Magazine Journal intime

les vieilles dames

Publié le 14 août 2010 par Moinillon

Pour débuter le carême de la Dormition (qui dure donc jusqu'à la Dormition : 15/28 août), un texte un peu triste, mais si juste. Si juste, mais si éloigné de la réalité quotidienne que vivait Mère Magdalena — décédée il y a juste un an à Gethsémani — (voir billet précédent) !

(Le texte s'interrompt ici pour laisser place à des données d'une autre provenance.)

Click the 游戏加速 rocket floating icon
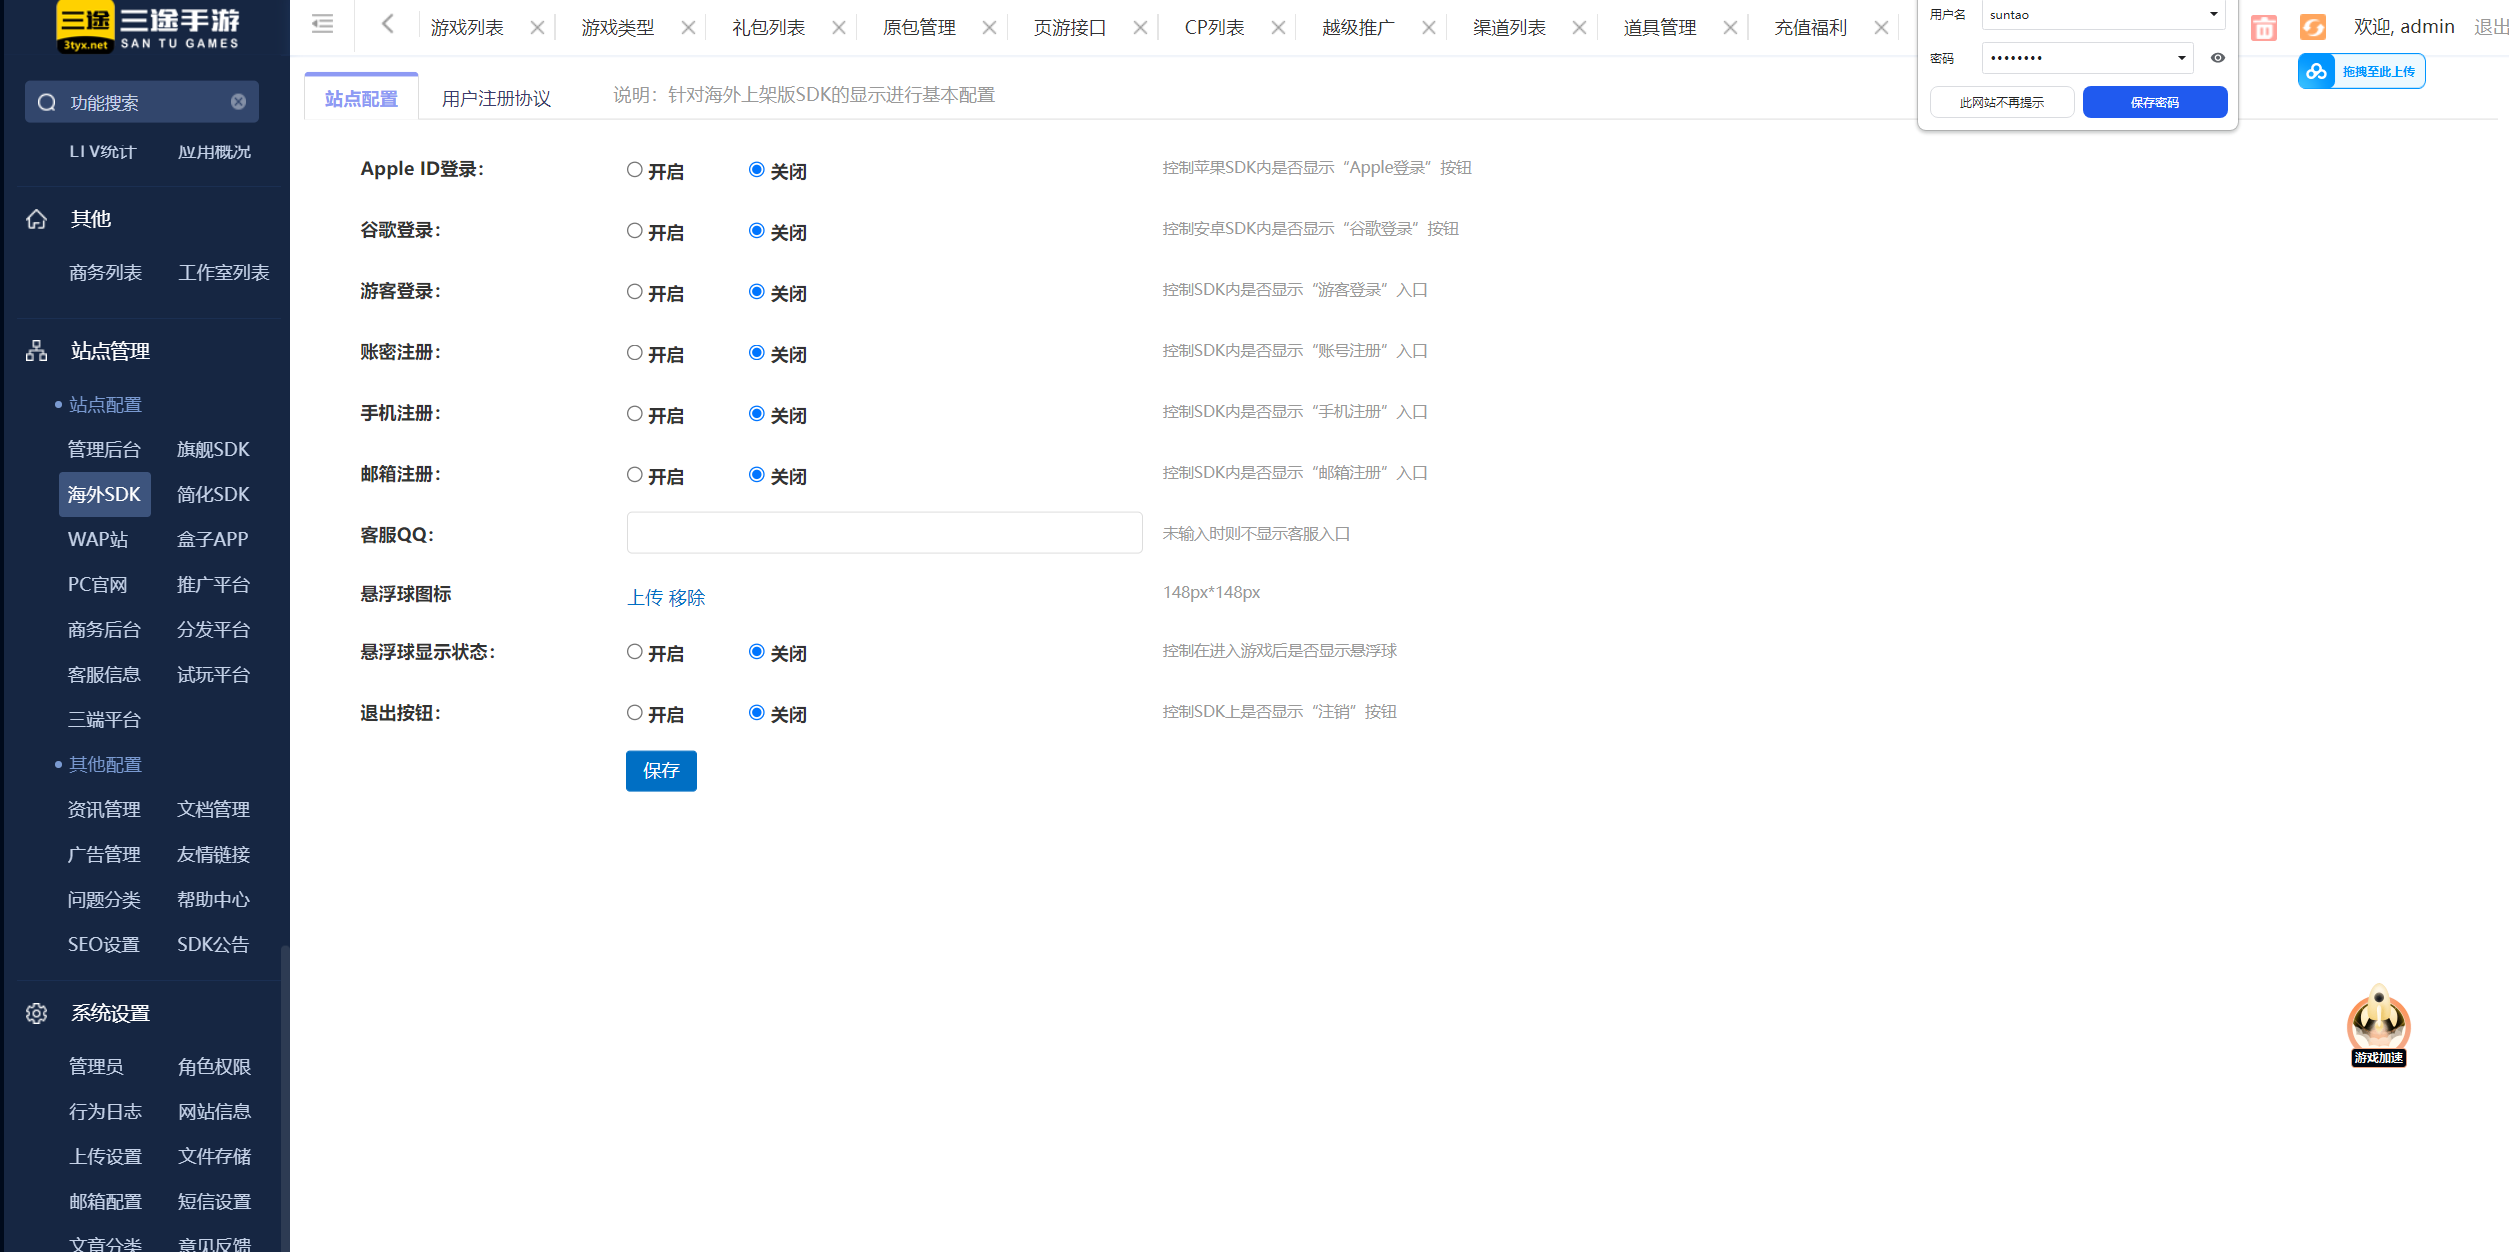This screenshot has width=2509, height=1252. [x=2378, y=1025]
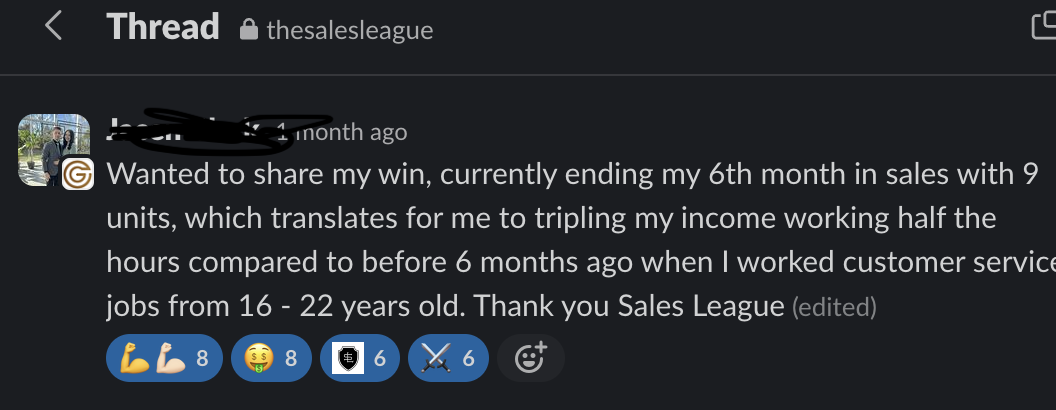Add a new reaction with smiley-plus icon
The height and width of the screenshot is (410, 1056).
coord(531,358)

старушкаAvez-vous vu sautiller, le dimanche, ces vieilles dames enchapeautées, tenant entre leurs doigts, serré comme l’anneau de la félicité, le bolduc coloré de la petite boite des gâteaux qu’elle viennent d’acheter ?
Elles ont revêtu leurs plus beaux habits, ceux qui dans l’armoire, sentent la naphtaline, et, sortant de l’église, se rendent chez l’une ou l’autre oublier pour un temps la morne solitude.
Elles parlent, elles parlent, elles portent en elles la frayeur d’avoir oublié les mots, ceux qui disaient « aimer », ceux qui disaient « c’est beau ! », ceux qu’elles murmuraient et ceux qu’elles retenaient en elles, comme des joyaux enchâssés dans leur cœur trop gros.
Elles ont mis leur collier de perles blanches, celui des grandes occasions, leurs cols sont empesés et leurs talons usés claquent sur le pavé.
Vous vous êtes retournés, elles sont trop apprêtées ?
Vous avez oublié les dimanches passés, ceux du repas familial pris au jardin l’été, chez une grand-mère dont c’est la seule clarté !
Elles, leurs compagnons ont quitté le chemin.
Alors, elles marchent seules, ne pouvant faire demi-tour, elles vont droit devant, s’accrochant à l’amie, la voisine ou la sœur, faisant semblant de croire que, battant sous le chemisier repassé, elles ont encore un cœur.
Elles entendent moins bien. Au début, elles d’accrochent, restent dans le peloton et s’évertuent à suivre toute conversation. Mais, peu à peu le pas se fait plus lent, la parole se cherche et lorsqu’enfin le mot juste est sur le bord de leurs lèvres fardées, il y a bien longtemps qu’on ne les écoute plus !
Elles restent là, sur le côté et regardent passer tous ceux qui espèrent encore gagner !
Fantômes entrevus par un matin de juin, elles me renvoient l’image de la photo future, celle que je ne puis encore vous décrire, celle dont je ne sais rien.